UPDATED 01:04 EDT / OCTOBER 18 2016

NEWS

The JS Foundation launches to unite the JavaScript community

The Linux Foundation has announced the birth of the JS Foundation, which aims to provide technical governance and mentoring to a range of JavaScript-focused open-source development projects.

JavaScript is one of the most popular high-level programming languages, and underwrites millions of web applications in use today. The language itself has long been standardized via the ECMAScript language specification. But that’s not the case for the mishmash of programs that use JavaScript, and that’s what the JS Foundation is hoping to do.

The problem, according to the JS Foundation, is that JavaScript developers employ a vast, disorganized portfolio of open-source technologies that they use to build, test and deploy applications. To try to bring some order to that chaotic world, the JS Foundation will try to encourage greater adoption of what it considers to be the most useful JavaScript solutions.

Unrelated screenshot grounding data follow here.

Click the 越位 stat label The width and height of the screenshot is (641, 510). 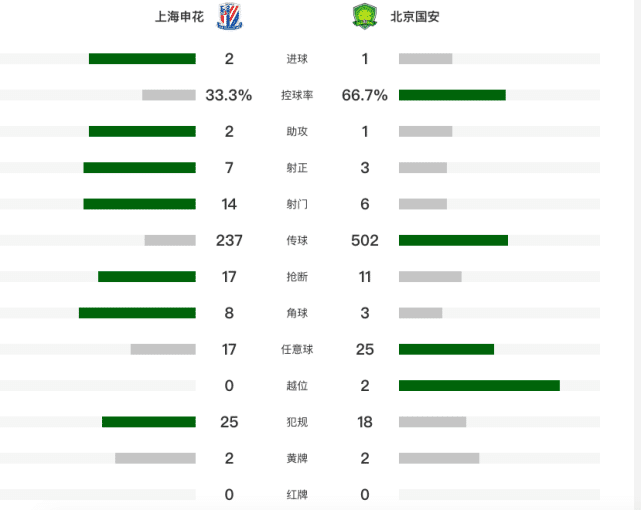pyautogui.click(x=297, y=385)
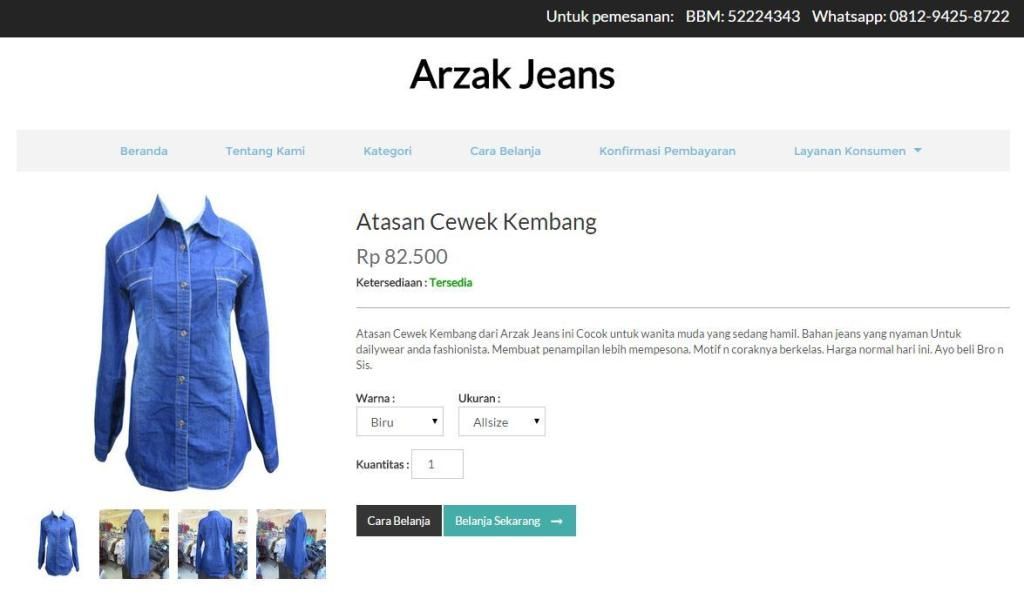Screen dimensions: 1024x599
Task: Go to Tentang Kami page
Action: 265,151
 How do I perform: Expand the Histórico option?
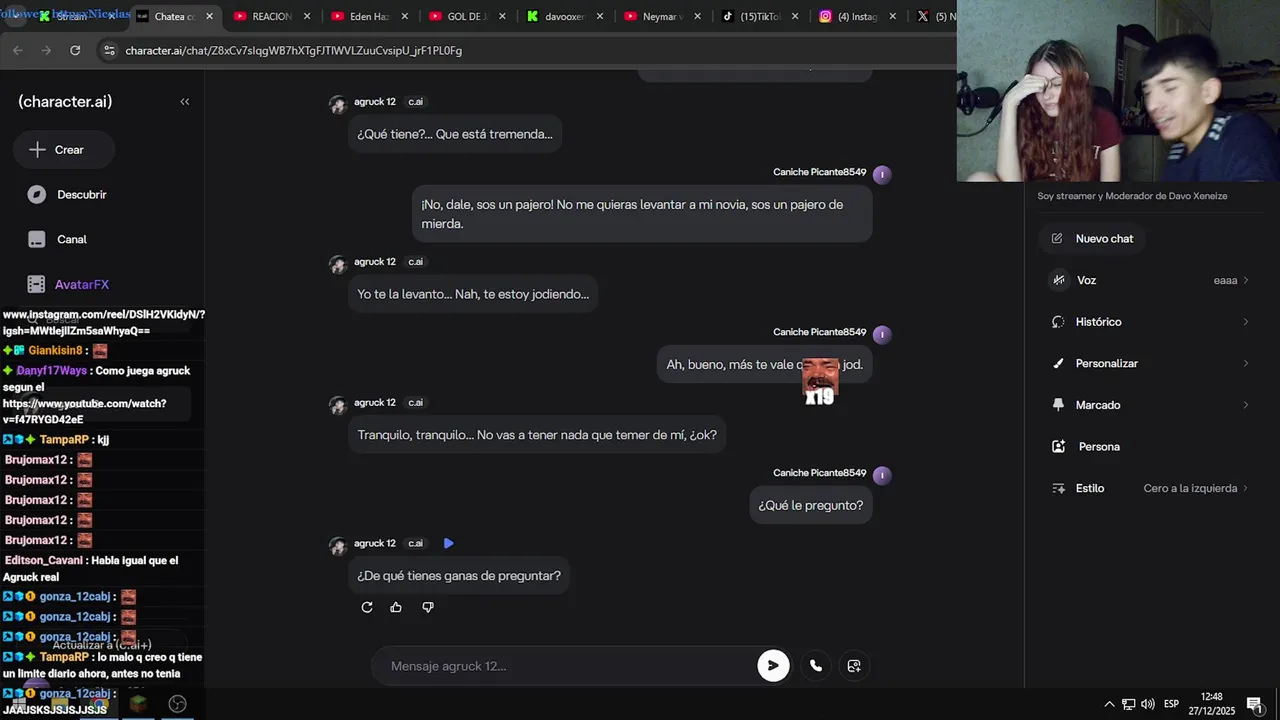1149,322
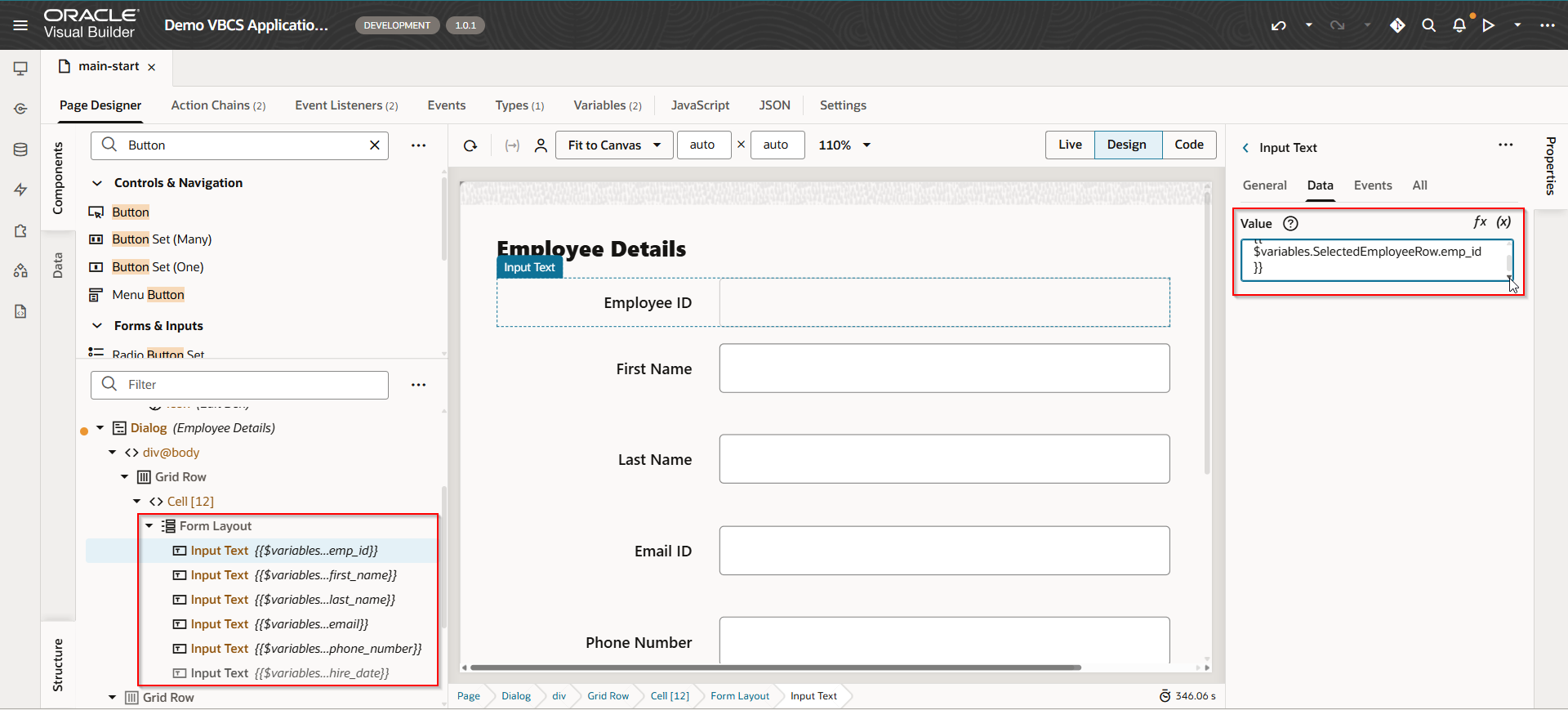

“The JS Foundation aims to support a vast array of technologies that complement projects throughout the entire JavaScript ecosystem,” said Kris Borchers, executive director, JS Foundation, in a statement. “JavaScript is a pervasive technology, blurring the boundaries between server, client, cloud and IoT. We welcome any projects, organizations or developers looking to help bolster the JavaScript community and inspire the next wave of growth for application development.”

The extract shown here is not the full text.